Upon the Company’s request, you will immediately provide the Company with information and documents that it, in its sole discretion, deems necessary or appropriate to comply with any laws, regulations, rules, or agreements, including judicial processes and anti-money laundering laws applicable to the jurisdiction. Such documents may include, but are not limited to, passport, driver’s license, utility bills, photographs of associated individuals, government identification cards, or sworn statements. You consent to the Company disclosing such information and documents to comply with applicable laws, regulations, rules, or agreements. Your failure to provide accurate and complete information required for your receipt of the Tokens may result in delays, losses, costs, non-delivery of refunds of the Tokens, or other issues. You acknowledge that the Company may refuse to distribute the Tokens to you and/or provide access to your account until such requested information and/or documents are provided. The Company reserves the right to request further information and documentation at any time at its sole discretion. The Company may refuse your access or purchase should it have doubts as to the validity, authenticity, and genuineness of the documents provided by you. You agree that the Company shall not be liable for any loss arising as a result of the delay or non-delivery of the Tokens to you or any other actions taken by the Company described in this section, and you hereby waive all claims against the Company arising from such losses. You agree to indemnify and hold harmless the Company against any loss incurred by the Company due to any such information or documentation not being provided by you.

You agree that the Company will process all personal data you provide or make available during the Token Sale, including but not limited to:

  • The Purchaser’s name and surname;
  • Their country of residence/nationality;
  • A scanned government-issued ID (which must be valid for at least 6 months as of the uploading date);
  • Their date of birth (if not available on the ID document);
  • Their primary occupation;
  • Proof of residency, which will be provided with any of the following documents:
    • Bank statement of your current account;
    • Credit card statement;
    • Loan-related documents from a bank;
    • Utility bill;
    • Broadband home internet bill, landline phone bill;
    • Tax return, council tax bill; or
    • Government-issued certificate of residency;
  • Mobile phone number;
  • Photographs of you (which you must provide holding your ID document next to your face, with your head and shoulders visible, or by holding a hand-written piece of paper containing the words “C2R” and the date of your application); and
  • Any other personal identification information reasonably required by the Company to discharge its identification and/or anti-money laundering and terrorism financing obligations.

* EXERCISES
a: In the token sale terms, list every document that can serve as proof of residency.
b: Summarize the token sale terms in two sentences.
The items that follow are not needed for the tasks on the token sale terms.

* DATA EXTRACT
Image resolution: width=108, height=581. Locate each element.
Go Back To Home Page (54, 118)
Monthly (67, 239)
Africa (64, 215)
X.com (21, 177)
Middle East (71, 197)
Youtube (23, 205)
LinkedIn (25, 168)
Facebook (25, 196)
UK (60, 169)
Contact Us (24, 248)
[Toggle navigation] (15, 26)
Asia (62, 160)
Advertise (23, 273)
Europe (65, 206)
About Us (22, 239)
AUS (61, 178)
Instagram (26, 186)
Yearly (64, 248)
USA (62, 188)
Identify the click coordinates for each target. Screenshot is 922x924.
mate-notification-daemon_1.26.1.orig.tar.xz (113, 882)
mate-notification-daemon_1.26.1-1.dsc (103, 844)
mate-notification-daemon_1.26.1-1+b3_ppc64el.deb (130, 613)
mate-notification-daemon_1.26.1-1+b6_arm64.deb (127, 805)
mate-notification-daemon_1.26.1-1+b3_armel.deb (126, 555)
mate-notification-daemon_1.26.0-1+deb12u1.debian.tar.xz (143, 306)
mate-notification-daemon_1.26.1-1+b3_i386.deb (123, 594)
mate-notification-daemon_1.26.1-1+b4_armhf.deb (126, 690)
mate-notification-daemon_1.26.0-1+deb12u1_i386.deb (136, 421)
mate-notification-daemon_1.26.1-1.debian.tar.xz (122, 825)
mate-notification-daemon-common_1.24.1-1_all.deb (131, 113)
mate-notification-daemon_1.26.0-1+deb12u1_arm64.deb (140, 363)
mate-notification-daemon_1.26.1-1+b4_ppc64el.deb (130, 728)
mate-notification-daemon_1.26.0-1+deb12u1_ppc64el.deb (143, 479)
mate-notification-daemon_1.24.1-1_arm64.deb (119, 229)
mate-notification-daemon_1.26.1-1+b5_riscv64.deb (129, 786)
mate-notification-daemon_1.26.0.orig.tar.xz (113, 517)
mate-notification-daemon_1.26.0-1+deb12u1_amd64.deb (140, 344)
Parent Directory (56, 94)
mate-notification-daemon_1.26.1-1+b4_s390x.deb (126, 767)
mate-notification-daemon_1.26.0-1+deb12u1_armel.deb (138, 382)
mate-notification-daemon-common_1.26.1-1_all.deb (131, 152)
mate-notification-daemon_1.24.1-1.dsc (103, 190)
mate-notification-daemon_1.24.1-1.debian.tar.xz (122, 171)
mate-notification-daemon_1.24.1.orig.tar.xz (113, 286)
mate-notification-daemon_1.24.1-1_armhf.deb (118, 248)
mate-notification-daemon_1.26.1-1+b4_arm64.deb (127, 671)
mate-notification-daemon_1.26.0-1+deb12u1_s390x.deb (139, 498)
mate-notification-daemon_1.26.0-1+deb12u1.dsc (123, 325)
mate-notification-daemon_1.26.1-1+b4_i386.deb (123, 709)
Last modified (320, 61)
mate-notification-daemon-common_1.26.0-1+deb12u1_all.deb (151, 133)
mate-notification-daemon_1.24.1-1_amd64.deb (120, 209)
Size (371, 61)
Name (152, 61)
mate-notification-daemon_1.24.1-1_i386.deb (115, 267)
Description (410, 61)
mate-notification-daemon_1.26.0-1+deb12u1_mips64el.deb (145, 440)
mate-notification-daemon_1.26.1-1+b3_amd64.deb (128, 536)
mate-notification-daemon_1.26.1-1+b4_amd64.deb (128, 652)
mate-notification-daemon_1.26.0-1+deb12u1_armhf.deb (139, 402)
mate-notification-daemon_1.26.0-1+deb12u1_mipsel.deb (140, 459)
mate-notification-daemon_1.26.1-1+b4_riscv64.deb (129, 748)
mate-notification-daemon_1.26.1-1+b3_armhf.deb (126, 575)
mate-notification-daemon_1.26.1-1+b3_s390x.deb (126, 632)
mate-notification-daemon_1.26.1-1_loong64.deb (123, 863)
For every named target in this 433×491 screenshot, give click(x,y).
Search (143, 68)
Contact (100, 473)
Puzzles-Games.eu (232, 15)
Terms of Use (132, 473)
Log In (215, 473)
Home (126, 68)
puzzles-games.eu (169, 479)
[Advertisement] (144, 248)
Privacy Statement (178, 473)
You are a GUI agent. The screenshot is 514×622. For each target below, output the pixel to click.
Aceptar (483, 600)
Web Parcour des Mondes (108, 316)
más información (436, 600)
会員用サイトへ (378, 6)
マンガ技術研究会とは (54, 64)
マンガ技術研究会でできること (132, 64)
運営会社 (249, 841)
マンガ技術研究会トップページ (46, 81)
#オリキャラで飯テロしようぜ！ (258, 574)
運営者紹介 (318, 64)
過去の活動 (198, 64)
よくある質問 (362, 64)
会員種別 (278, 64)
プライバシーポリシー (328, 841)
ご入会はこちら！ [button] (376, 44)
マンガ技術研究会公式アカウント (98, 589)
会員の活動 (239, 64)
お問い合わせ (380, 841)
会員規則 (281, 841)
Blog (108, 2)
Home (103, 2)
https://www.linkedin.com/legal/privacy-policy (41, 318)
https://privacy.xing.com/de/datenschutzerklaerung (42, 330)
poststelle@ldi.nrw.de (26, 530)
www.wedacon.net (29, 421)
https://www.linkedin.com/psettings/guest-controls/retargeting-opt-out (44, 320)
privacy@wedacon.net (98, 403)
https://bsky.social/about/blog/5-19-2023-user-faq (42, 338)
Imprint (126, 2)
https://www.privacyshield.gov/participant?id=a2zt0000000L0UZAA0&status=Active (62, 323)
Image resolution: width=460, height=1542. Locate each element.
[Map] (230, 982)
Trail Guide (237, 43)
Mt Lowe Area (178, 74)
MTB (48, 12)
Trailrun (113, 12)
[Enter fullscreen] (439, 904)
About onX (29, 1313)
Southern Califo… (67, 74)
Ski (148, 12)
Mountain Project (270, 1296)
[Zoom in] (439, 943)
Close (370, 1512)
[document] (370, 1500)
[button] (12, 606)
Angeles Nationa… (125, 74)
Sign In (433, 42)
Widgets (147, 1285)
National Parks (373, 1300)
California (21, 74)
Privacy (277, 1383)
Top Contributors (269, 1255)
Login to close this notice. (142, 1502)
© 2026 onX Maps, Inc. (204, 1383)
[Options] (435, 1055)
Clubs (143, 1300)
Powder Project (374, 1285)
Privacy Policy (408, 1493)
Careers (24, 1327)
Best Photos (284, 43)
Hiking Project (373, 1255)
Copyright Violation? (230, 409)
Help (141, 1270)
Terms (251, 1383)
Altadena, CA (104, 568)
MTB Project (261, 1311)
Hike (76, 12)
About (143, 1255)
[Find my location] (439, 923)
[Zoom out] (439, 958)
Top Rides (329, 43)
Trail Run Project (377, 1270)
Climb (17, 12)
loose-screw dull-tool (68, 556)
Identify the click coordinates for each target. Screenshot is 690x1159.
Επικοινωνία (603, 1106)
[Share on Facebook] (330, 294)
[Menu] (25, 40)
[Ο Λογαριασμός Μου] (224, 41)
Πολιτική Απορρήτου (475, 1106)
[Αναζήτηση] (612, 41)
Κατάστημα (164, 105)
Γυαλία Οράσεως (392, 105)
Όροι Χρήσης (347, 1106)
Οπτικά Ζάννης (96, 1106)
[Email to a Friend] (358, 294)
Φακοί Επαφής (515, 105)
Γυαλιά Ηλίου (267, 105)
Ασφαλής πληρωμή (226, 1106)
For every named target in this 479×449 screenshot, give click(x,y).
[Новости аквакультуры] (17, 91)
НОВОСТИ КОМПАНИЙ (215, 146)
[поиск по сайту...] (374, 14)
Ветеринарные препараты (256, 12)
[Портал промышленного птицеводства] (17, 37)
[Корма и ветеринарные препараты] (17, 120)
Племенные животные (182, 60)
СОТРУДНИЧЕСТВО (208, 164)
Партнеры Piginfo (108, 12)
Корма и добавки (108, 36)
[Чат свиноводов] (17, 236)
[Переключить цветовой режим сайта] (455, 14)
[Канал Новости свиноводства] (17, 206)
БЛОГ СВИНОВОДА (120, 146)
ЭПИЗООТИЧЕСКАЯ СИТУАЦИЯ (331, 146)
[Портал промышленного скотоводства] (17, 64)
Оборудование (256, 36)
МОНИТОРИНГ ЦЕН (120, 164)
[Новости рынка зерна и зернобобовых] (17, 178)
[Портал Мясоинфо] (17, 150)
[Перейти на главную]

* SOLUTION SET
a:
- Bank statement of your current account
- Credit card statement
- Loan-related documents from a bank
- Utility bill
- Broadband home internet bill, landline phone bill
- Tax return, council tax bill
- Government-issued certificate of residency

b: Upon the Company's request, the purchaser must provide information and documents the Company deems necessary to comply with laws such as anti-money laundering rules, and the Company may withhold the Tokens or account access until they are provided, without liability for resulting losses. The purchaser also agrees that the Company will process personal data provided during the Token Sale, including name, nationality, a government-issued ID, proof of residency, a mobile phone number, and photographs.